(Dataset entries)
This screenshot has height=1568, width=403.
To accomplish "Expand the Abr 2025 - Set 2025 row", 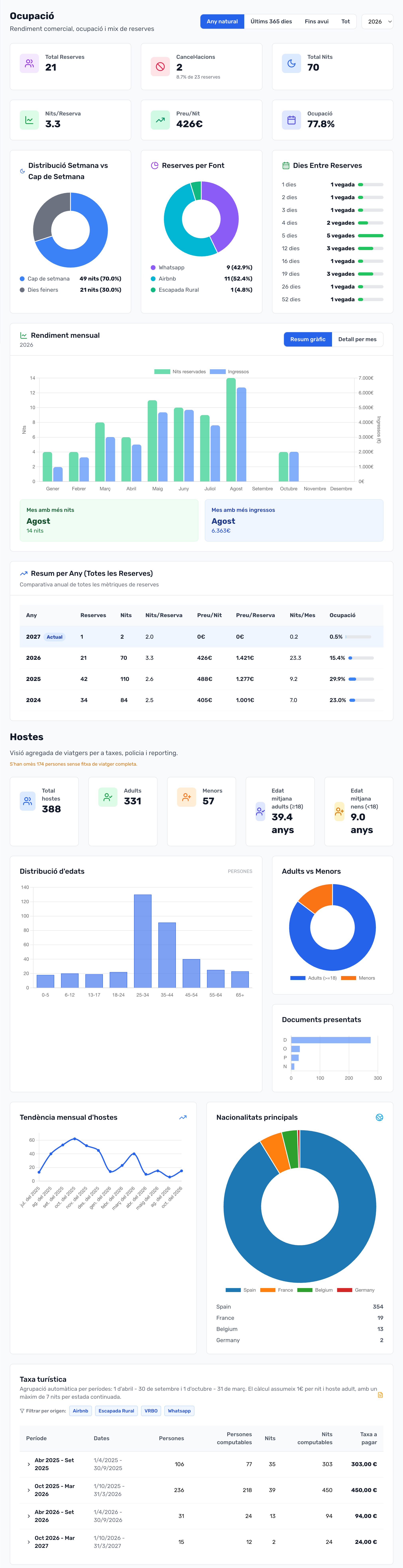I will tap(29, 1465).
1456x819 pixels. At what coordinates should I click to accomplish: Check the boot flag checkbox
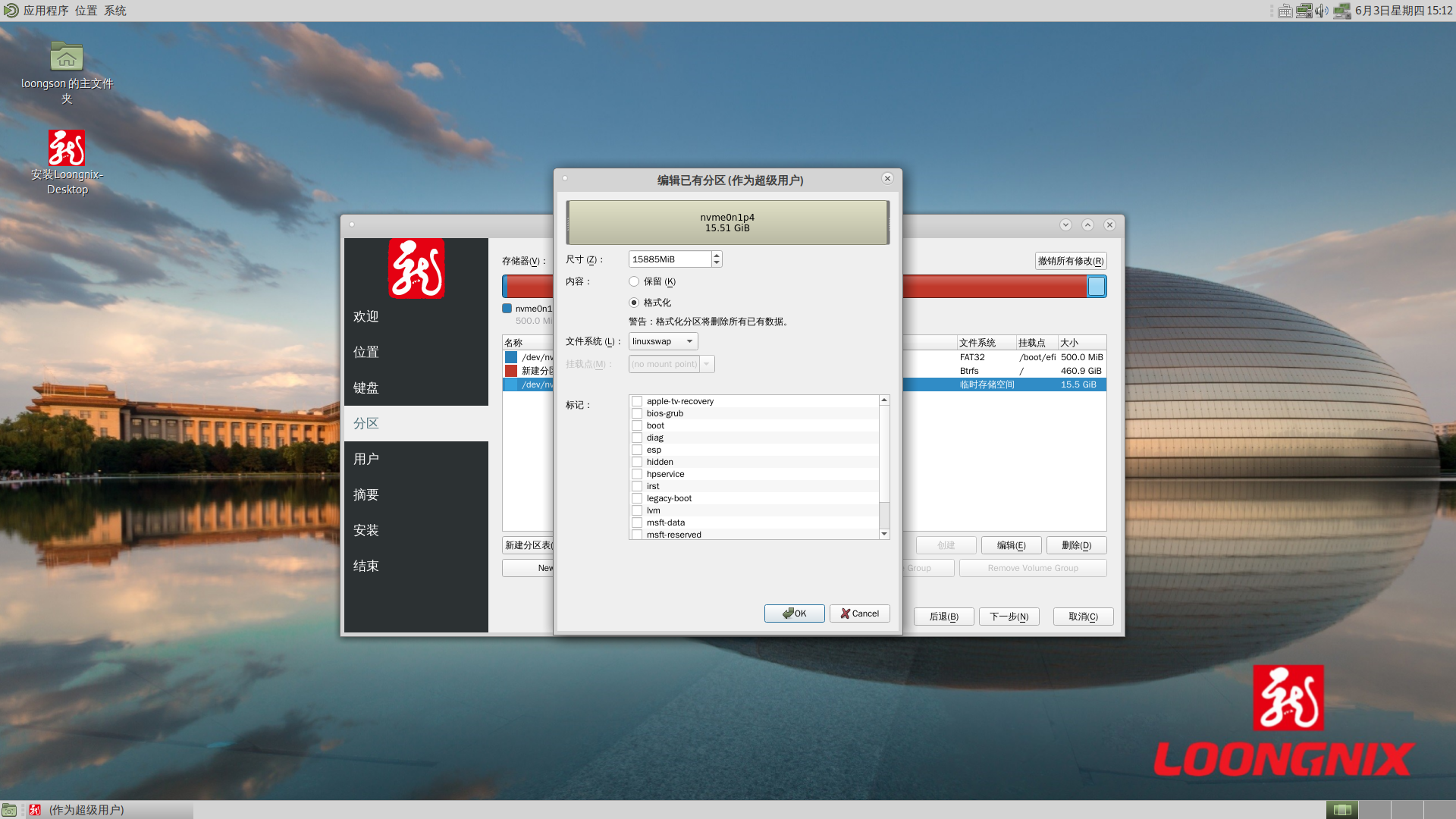pyautogui.click(x=637, y=425)
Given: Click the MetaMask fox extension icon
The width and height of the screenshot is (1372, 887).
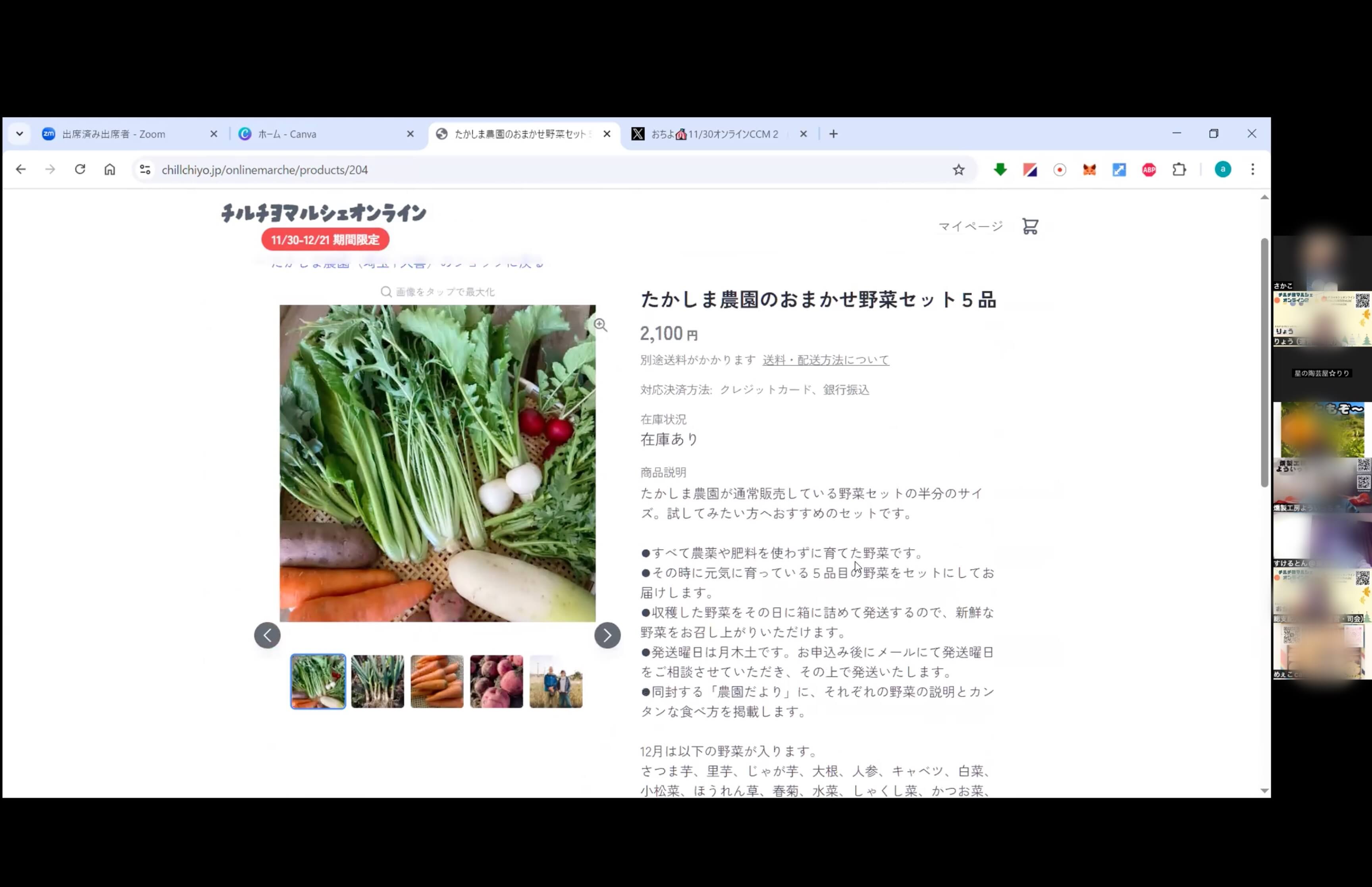Looking at the screenshot, I should pos(1089,170).
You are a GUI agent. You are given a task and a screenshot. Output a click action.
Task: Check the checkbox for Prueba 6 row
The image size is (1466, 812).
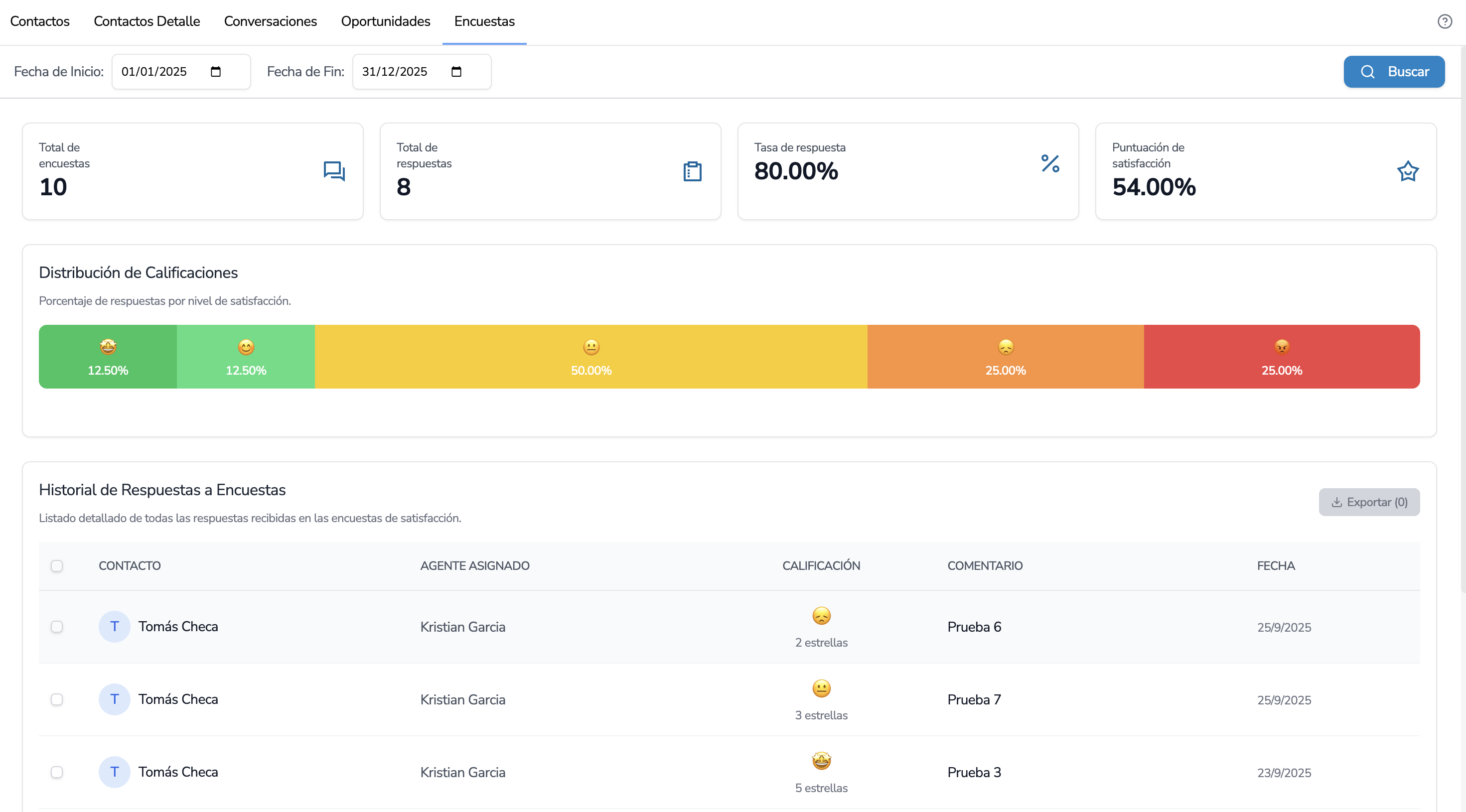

_Exercise description_
Write out exactly the lines above between the one with "1456x819 pixels. At" and the one with "You are a GUI", inclusive, with pictures left out.

_Output for this task_
1456x819 pixels. At what coordinates should I click to accomplish: Check the boot flag checkbox
pyautogui.click(x=637, y=425)
Given: Click the MetaMask fox extension icon
The width and height of the screenshot is (1372, 887).
Looking at the screenshot, I should pos(1089,170).
You are a GUI agent. You are given a task and a screenshot. Output a click action.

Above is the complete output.